==== EXTRACTED TEXT ====

Growing your own micro-greens in containers at home is a fun indoor activity that can be grown indoors at home any time of the year, including fall and winter. Microgreen sprouts are an excellent source of protein and vitamins
Over the last few years, I have really taken an interest in gardening/sprouting and growing micro greens!I’ve been inspired by several people: Carolyn Herriot! She’s the author of the Zero Mile diet! It’s an amazing book to have on hand for beginners and advanced gardeners.
An additional two amazing books on sprouting are: “Sprout Garden” with Mark M. Braunstein, and “Sprouts, the Miracle Food” by Steve Meyerowitz And my latest favorite is “Microgreens: How to Grow Nature’s own Superfood” with Fionna Hills. My friend Linda, loaned me this book few months ago and I’ve been hooked on microgreens since then.

====

TASK DIRECTIONS:
Transcribe the section of the microgreens text that begins at the words "Growing your own" and ends after the words "and advanced gardeners.".

==== LISTED ENTRIES ====

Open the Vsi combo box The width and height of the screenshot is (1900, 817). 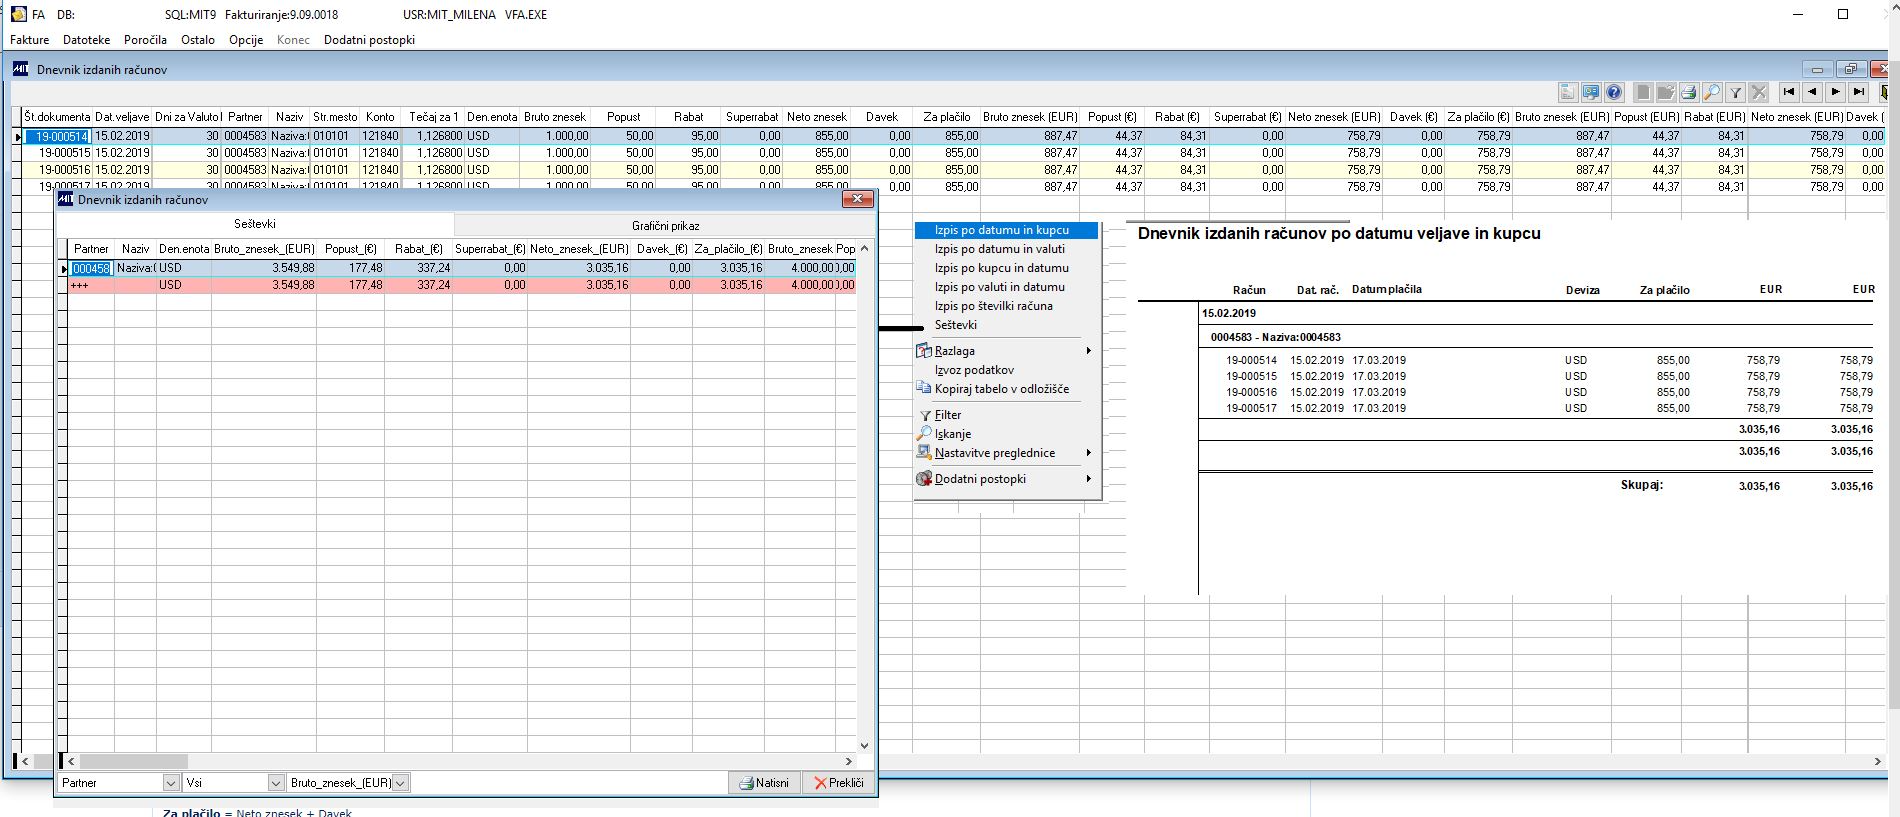pos(276,783)
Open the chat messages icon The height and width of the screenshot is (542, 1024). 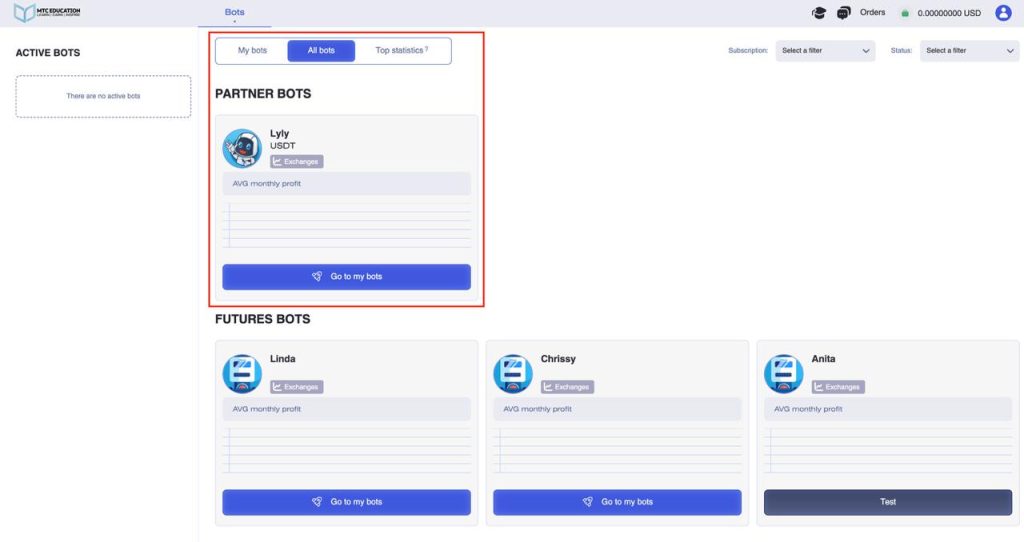pyautogui.click(x=844, y=13)
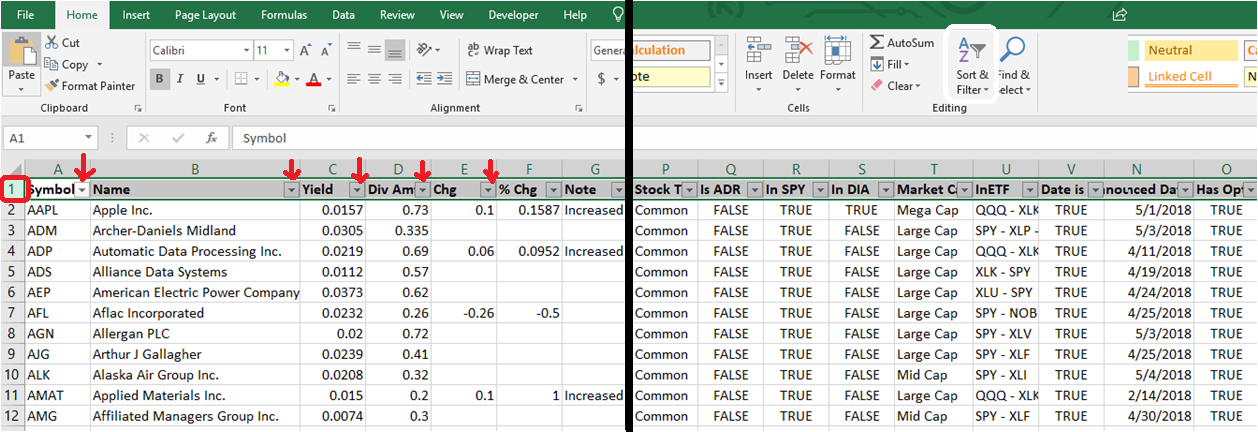Toggle Italic formatting
Screen dimensions: 1258x432
(x=181, y=79)
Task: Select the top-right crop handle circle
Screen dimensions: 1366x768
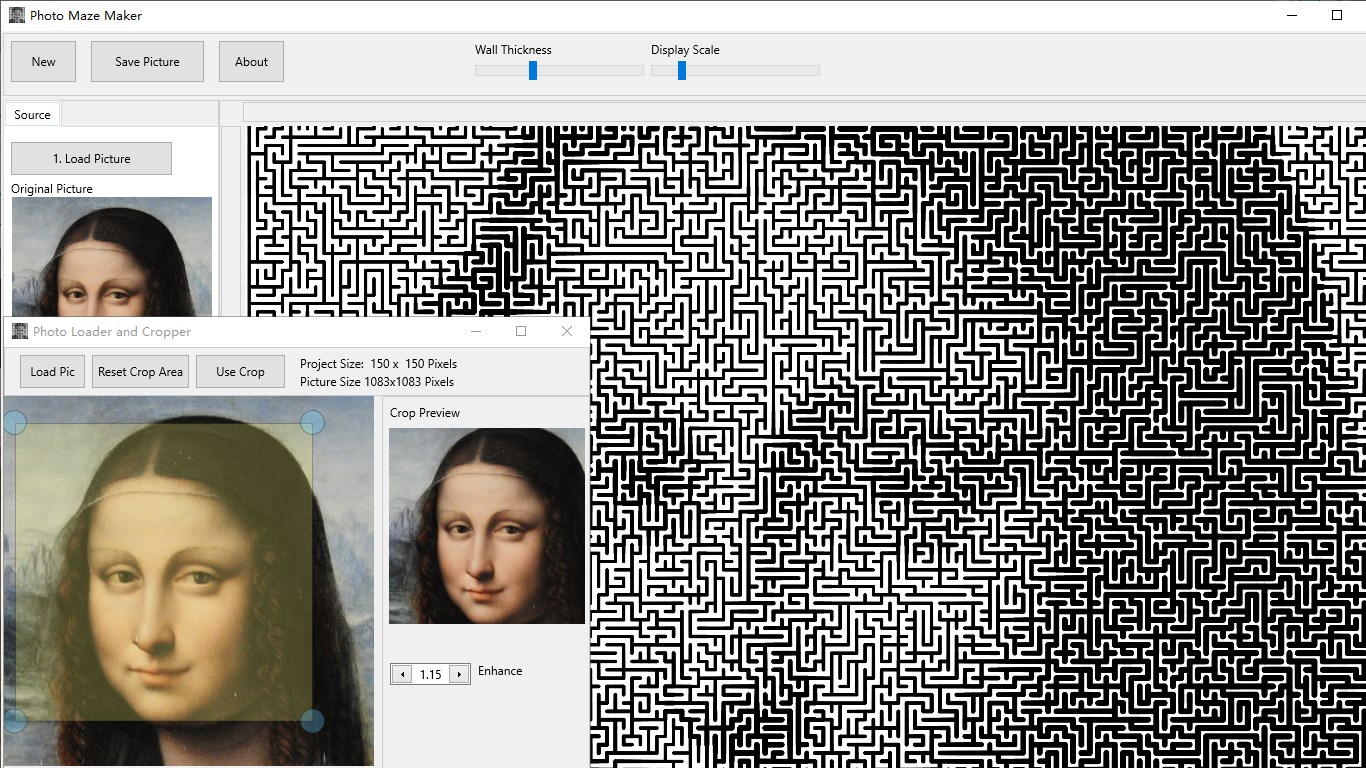Action: coord(313,423)
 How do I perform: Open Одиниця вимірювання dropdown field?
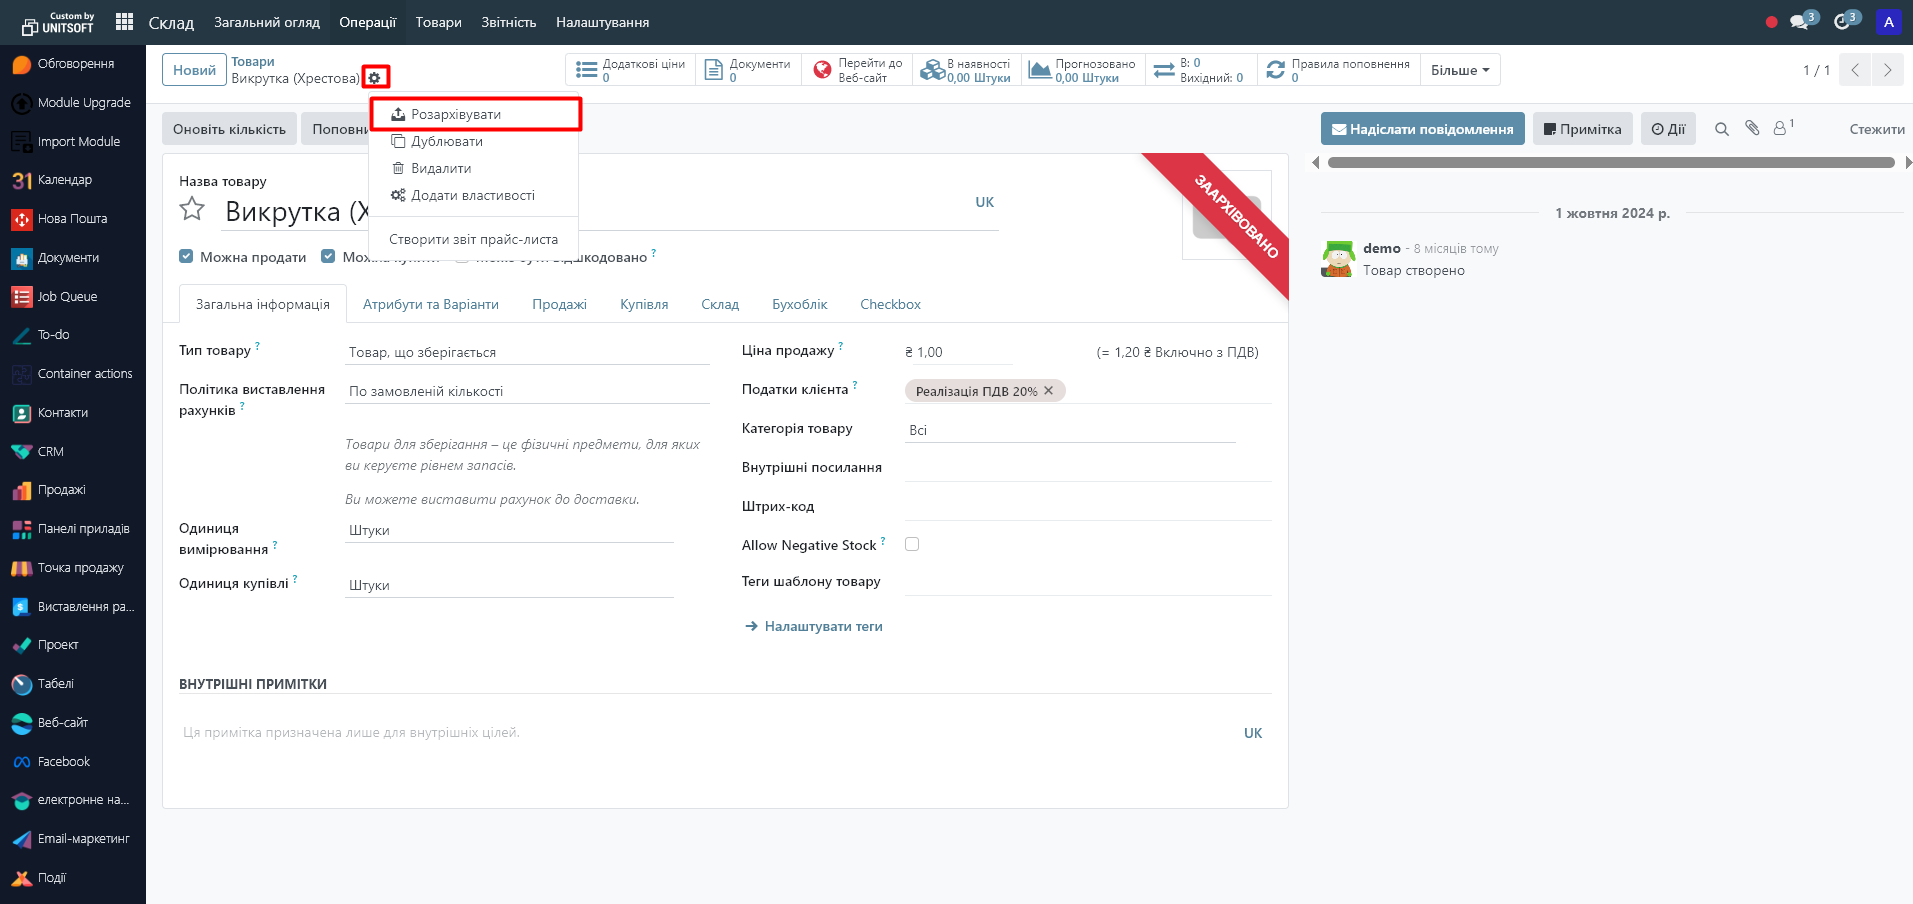[509, 530]
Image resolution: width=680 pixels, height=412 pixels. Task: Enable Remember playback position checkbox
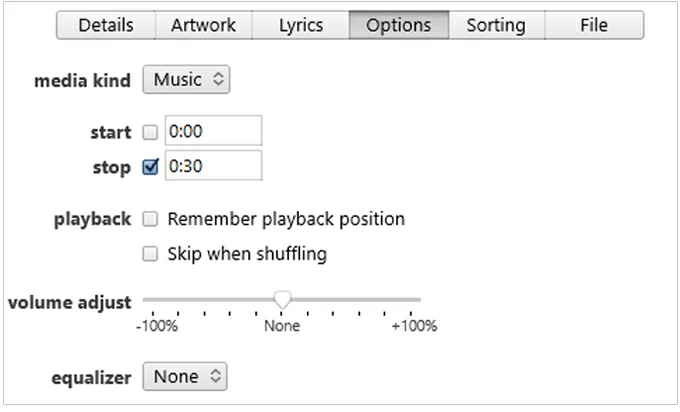[151, 219]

====

RESPONSE FOR THIS EXERCISE:
Growing your own micro-greens in containers at home is a fun indoor activity that can be grown indoors at home any time of the year, including fall and winter. Microgreen sprouts are an excellent source of protein and vitamins
Over the last few years, I have really taken an interest in gardening/sprouting and growing micro greens!I’ve been inspired by several people: Carolyn Herriot! She’s the author of the Zero Mile diet! It’s an amazing book to have on hand for beginners and advanced gardeners.